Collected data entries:
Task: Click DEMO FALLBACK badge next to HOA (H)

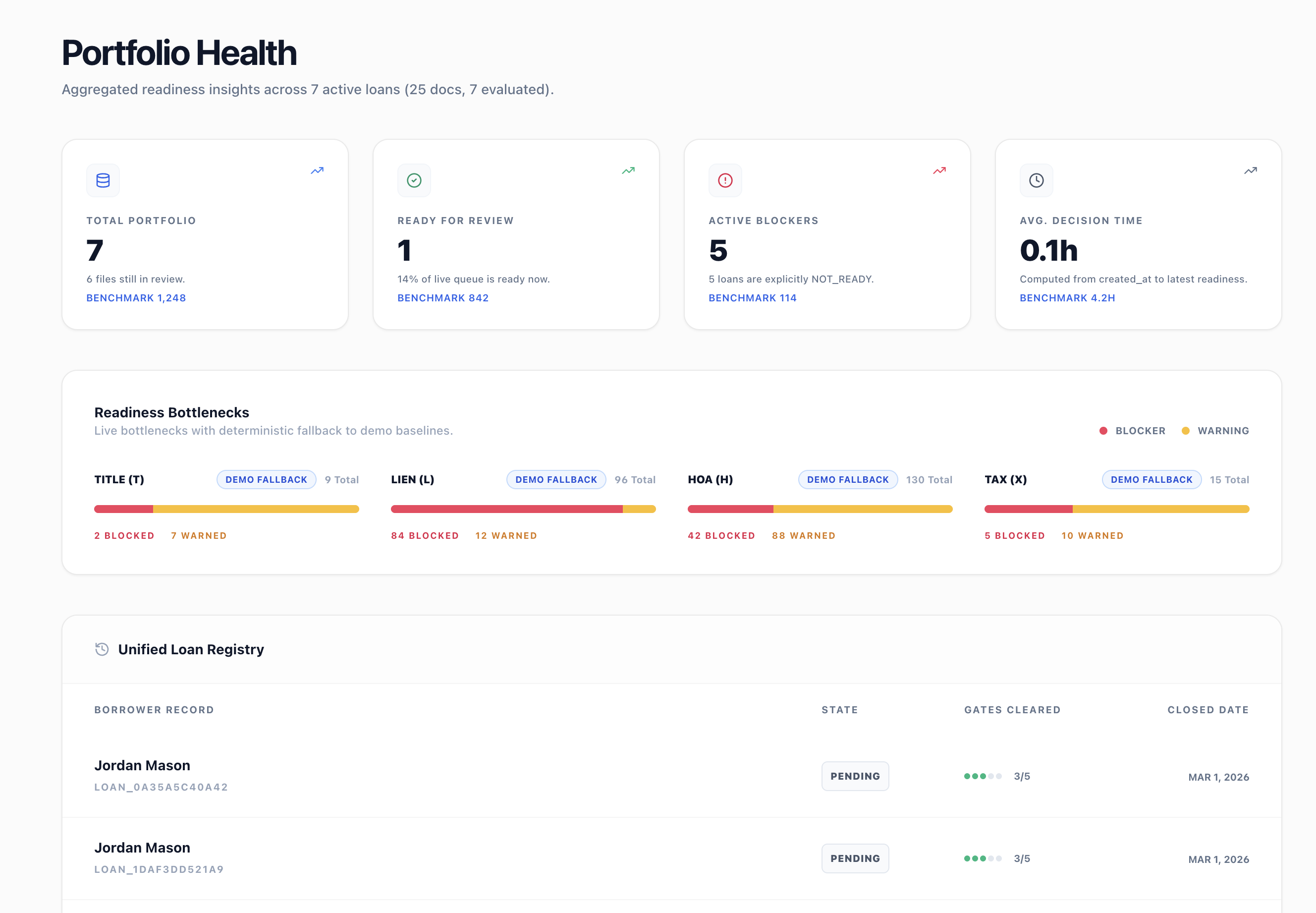Action: 848,479
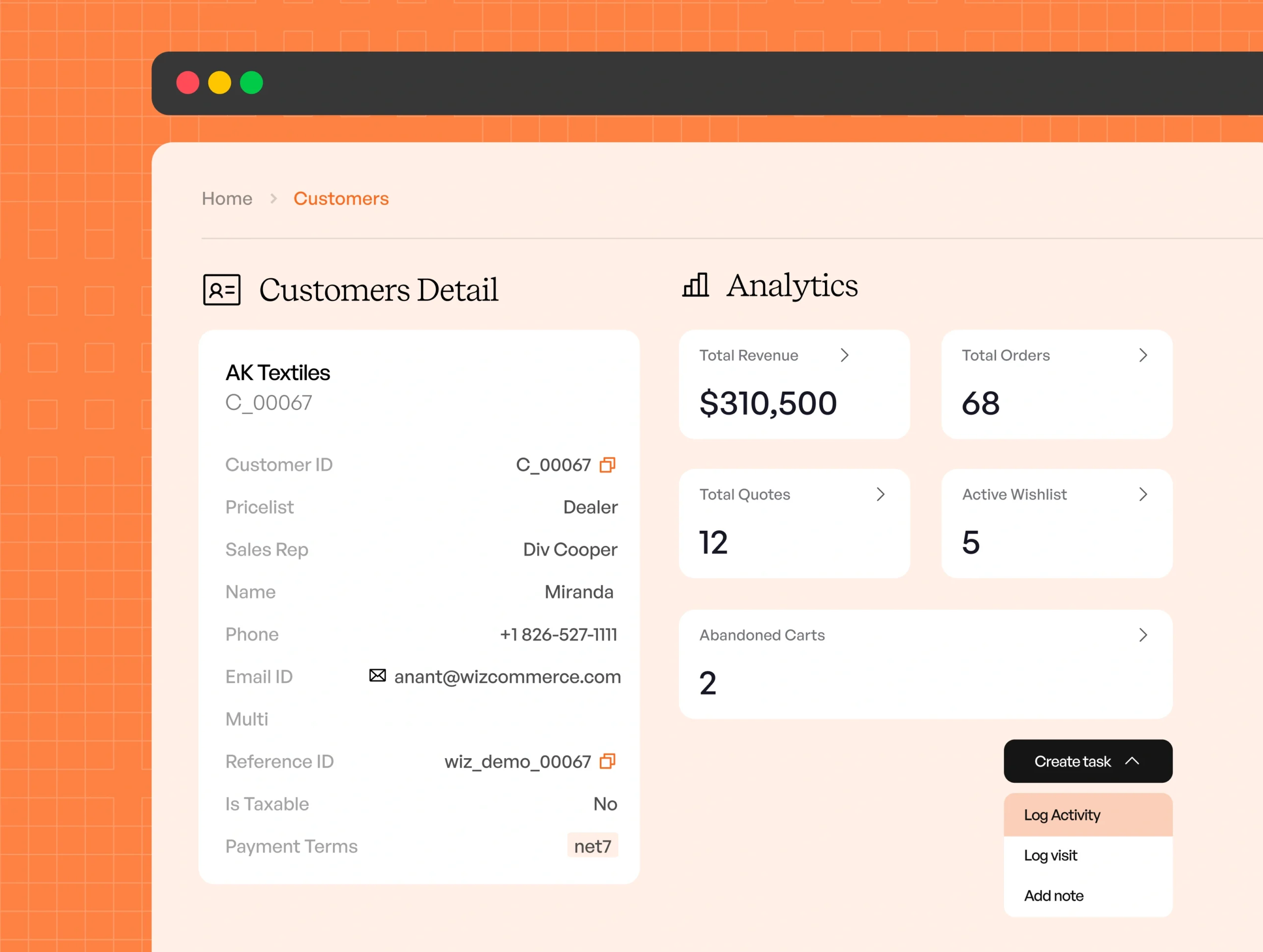
Task: Copy the Reference ID wiz_demo_00067
Action: pyautogui.click(x=607, y=761)
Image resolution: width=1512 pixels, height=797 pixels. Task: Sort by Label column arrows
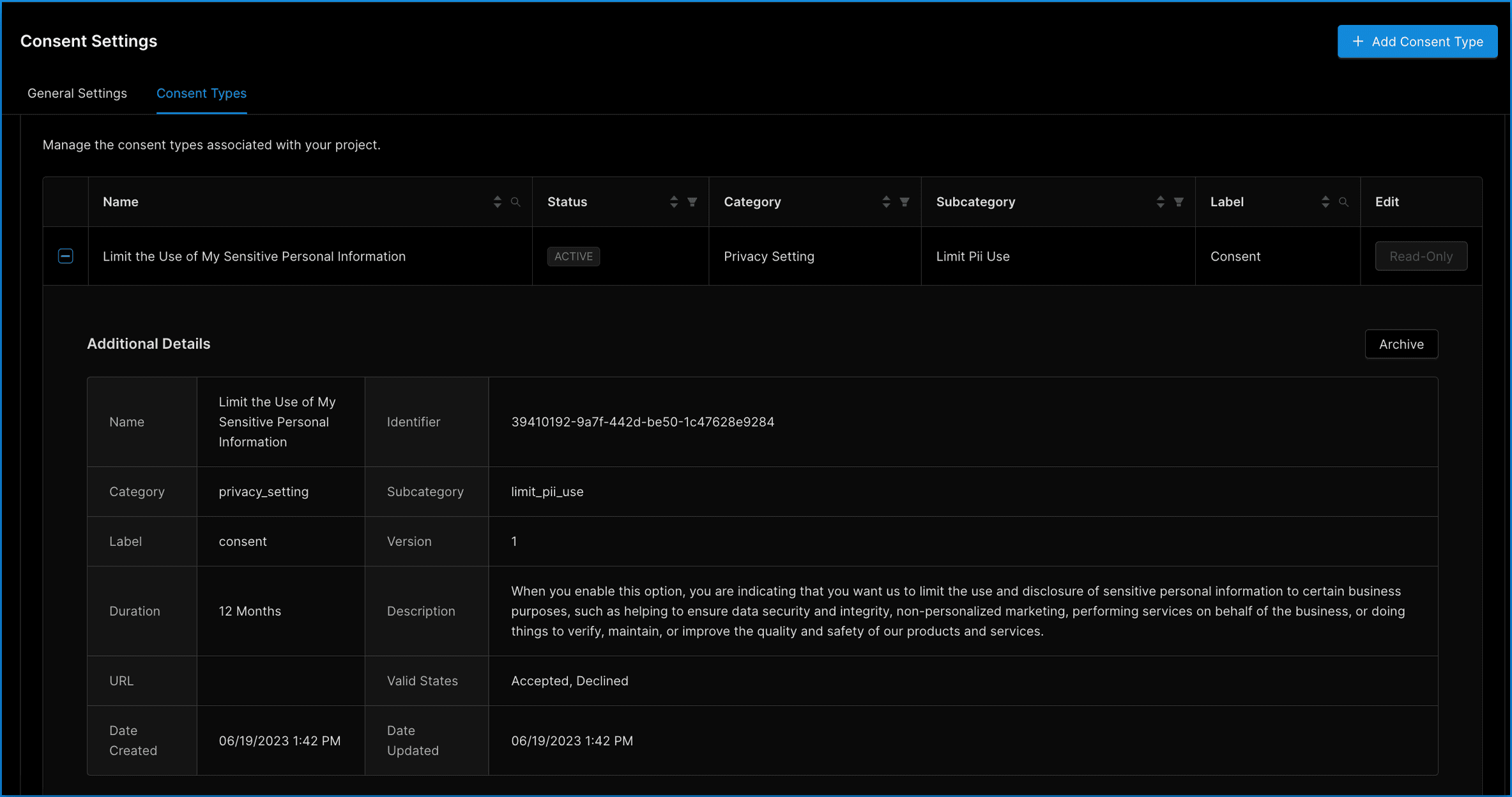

THE TASK: Please return the entries above exactly as they appear, but without the pictures.

RESULT FOR THIS EXERCISE:
Task: Click DEMO FALLBACK badge next to HOA (H)

Action: 848,479
Task: Copy the Reference ID wiz_demo_00067
Action: pyautogui.click(x=607, y=761)
Image resolution: width=1512 pixels, height=797 pixels. Task: Sort by Label column arrows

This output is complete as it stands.